The Dwarf King

Year
2011
Publisher
Author
Bruno Faidutti
Players
3 - 5
Age
10 - 199
Time
30
StrategyLuck
InteractionComponents & Design
ComplexityScore


This is a game about discrimination. It recognizes the Dwarf King as the one above all, the King of Kings, the supreme namer of the game. It completely neglects the Goblin King and the Knight King – whom I would also neglect for his silly title, but never mind that – who are supreme rulers of the same rank. Rank being the operative word here because Dwarves, Goblins and Knights are the three suits in Bruno Faidutti’s trick-taking game The Dwarf King.

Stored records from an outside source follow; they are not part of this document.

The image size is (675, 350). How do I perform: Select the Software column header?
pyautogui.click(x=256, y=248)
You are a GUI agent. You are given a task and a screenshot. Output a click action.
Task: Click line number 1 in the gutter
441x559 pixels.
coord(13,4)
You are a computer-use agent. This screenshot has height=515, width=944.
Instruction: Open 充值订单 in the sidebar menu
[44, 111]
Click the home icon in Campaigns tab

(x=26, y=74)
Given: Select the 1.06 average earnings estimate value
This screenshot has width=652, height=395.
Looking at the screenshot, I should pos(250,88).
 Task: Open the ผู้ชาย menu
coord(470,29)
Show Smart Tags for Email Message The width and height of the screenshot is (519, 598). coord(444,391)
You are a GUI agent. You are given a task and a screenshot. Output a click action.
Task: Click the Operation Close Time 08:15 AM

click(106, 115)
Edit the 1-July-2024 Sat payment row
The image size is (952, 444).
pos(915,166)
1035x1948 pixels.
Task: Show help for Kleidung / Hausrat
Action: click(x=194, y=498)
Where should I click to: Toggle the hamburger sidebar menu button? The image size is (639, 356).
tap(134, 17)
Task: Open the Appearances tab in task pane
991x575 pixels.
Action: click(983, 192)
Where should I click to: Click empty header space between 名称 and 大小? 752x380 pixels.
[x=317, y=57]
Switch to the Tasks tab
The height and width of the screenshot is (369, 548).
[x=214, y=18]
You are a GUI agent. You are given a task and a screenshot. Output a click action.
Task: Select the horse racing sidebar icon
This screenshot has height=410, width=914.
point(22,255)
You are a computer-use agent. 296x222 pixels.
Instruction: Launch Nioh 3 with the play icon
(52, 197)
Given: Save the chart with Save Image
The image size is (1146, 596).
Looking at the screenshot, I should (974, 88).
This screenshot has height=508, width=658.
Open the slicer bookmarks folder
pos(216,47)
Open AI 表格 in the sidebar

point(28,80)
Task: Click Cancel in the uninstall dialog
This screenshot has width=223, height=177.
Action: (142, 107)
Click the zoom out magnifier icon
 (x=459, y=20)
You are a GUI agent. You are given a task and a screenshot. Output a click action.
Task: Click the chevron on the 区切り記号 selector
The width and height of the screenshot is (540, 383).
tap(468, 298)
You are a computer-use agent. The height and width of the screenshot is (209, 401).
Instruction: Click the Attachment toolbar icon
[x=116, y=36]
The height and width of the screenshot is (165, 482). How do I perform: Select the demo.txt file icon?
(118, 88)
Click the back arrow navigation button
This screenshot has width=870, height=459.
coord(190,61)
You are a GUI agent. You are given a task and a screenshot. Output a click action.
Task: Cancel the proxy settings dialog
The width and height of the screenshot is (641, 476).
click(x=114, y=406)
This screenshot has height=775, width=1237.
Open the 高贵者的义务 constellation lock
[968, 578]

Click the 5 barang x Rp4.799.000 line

At the core, The Dwarf King is the most simple kind of trick-taking game: there are three suits of cards with values from 2 to Ace (called Champion in The Dwarf King), one player starts the trick by playing one, everyone else follows suit if they can or discards if they cannot, the highest value card of the right suit takes the trick. After staring and giggling at the card illustrations for a moment, because Christophe Swal did an absolutely amazing job of them. Taking tricks is so easy, there’s not even a trump suit.

Gobilyn Monroe
Gobilyn Monroe

But if the game was really that simple and boring, we wouldn’t be talking about it here. The kicker is, you don’t always want to take tricks, or at least not all of them. Only that sometimes, you do. Every round of The Dwarf King has different scoring rules. A scoring tile is drawn before the first card is played, showing two scoring rules. Only one of those rules is used, decided by the player holding the Musician of Knights, also known as The Five, that’s at least more sensible than The Symbol. There’s a wide variety of scoring rules available. A simple one might award one point for each Knight card that you takes in a trick. And maybe lose you one point for each Dwarf, because losing points is an option, too. A more complex scoring rule could give you five points for taking exactly two tricks, one point for each card in the longest straight you can build with your taken cards or, especially fun, one point for each trick the player to your right takes.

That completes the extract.